CHARTER OF THE AUDIT COMMITTEE
OF THE BOARD OF DIRECTORS OF
GENIUS GROUP LIMITED
(Adopted by the Board of Directors of GENIUS GROUP LIMITED (the “Company”) on 1 April, 2021;
I. PURPOSE OF THE COMMITTEE
The purpose of the Audit Committee (the “Committee”) of the Board of Directors (the “Board”) of the Company is to oversee the accounting and financial reporting processes of the Company and its subsidiaries and the audits of the financial statements of the Company.
II. COMPOSITION OF THE COMMITTEE
The Committee shall consist of two (2) or more directors, as determined from time to time by the Board. Members of the Committee shall be qualified to serve on the Committee pursuant to the requirements of the NYSE Listing Rules (or rules of the trading market on which the Company’s securities then trade) (collectively with NYSE, the “Trading Market”) and under the Securities Exchange Act of 1934, as amended, and any additional requirements that the Board deems appropriate.
The chairperson of the Committee shall be designated by the Board, provided that if the Board does not so designate a chairperson, the members of the Committee, by a majority vote, may designate a chairperson.
Any vacancy on the Committee shall be filled by majority vote of the Board. No member of the Committee shall be removed except by majority vote of the Board.
Each member of the Committee (i) must be able to read and understand fundamental financial statements, including the Company’s balance sheet, income statement and cash flow statement, (ii) shall not have participated in the preparation of the financial statements of the Company or any current subsidiary of the Company at any time during the past three (3) years, (iii) must not accept any consulting, advisory, or other compensatory fee from the Company other than for board service and (iv) must not be an affiliated person of the Company.
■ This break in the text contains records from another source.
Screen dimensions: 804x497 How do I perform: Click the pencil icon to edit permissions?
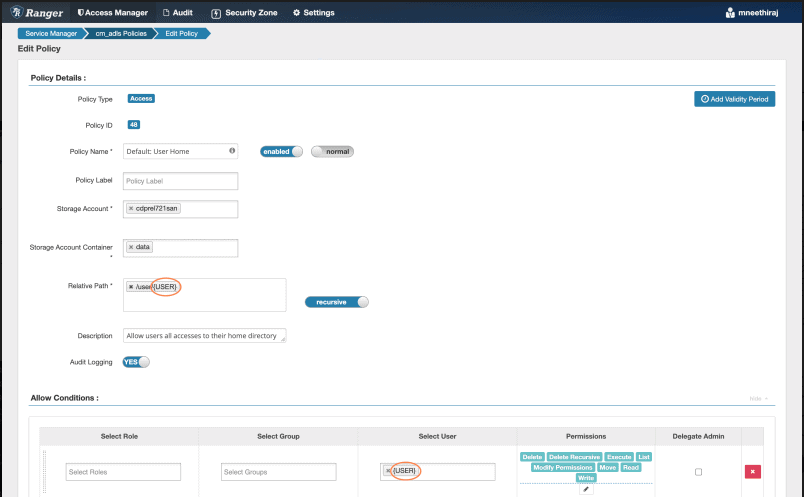(586, 489)
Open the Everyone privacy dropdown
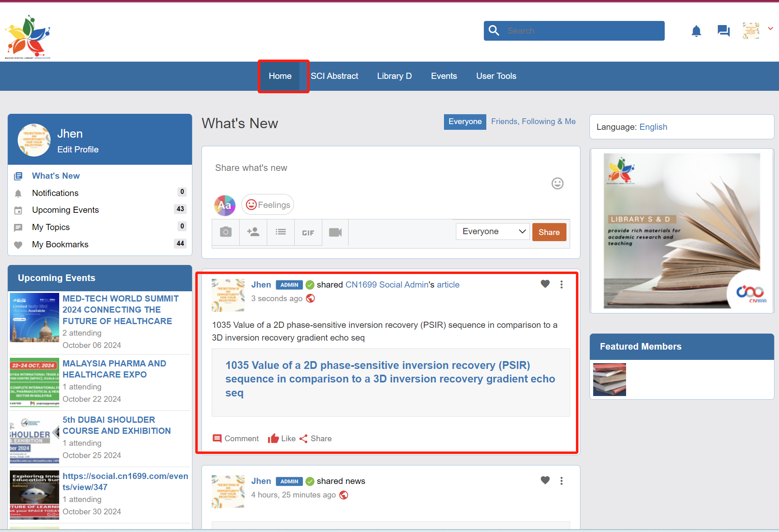The width and height of the screenshot is (779, 532). 492,232
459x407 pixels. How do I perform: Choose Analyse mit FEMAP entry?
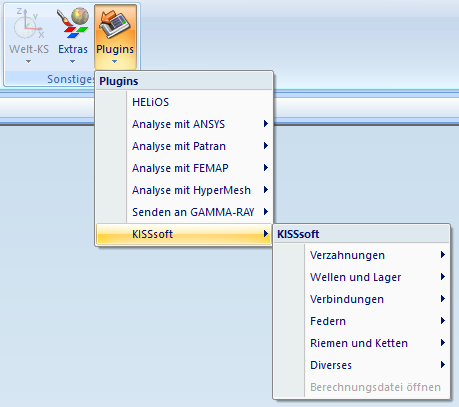click(184, 168)
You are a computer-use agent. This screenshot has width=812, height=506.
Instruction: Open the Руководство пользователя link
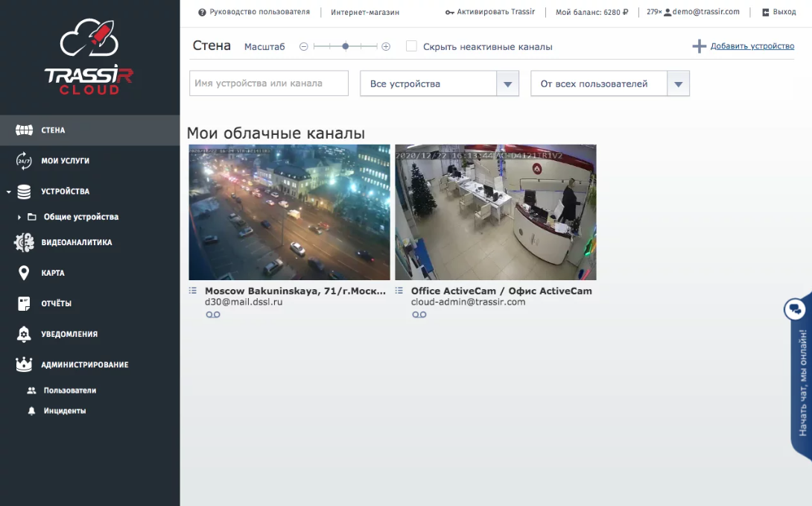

In addition, at least one (1) member of the Committee must be designated by the Board who qualifies as an “audit committee financial expert,” under Item 407(d)(5)(ii) and (iii) of Regulation S-K.
III. MEETINGS OF THE COMMITTEE
The Committee shall meet as often as it determines necessary to carry out its duties and responsibilities, but no less frequently than once every fiscal quarter. The Committee, in its discretion, may ask members of management or others to attend its meetings (or portions thereof) and to provide pertinent information as necessary.
A majority of the members of the Committee present in person or by means of a conference telephone or other communications equipment by means of which all persons participating in the meeting can hear each other shall constitute a quorum.
The Committee shall maintain minutes of its meetings and records relating to those meetings.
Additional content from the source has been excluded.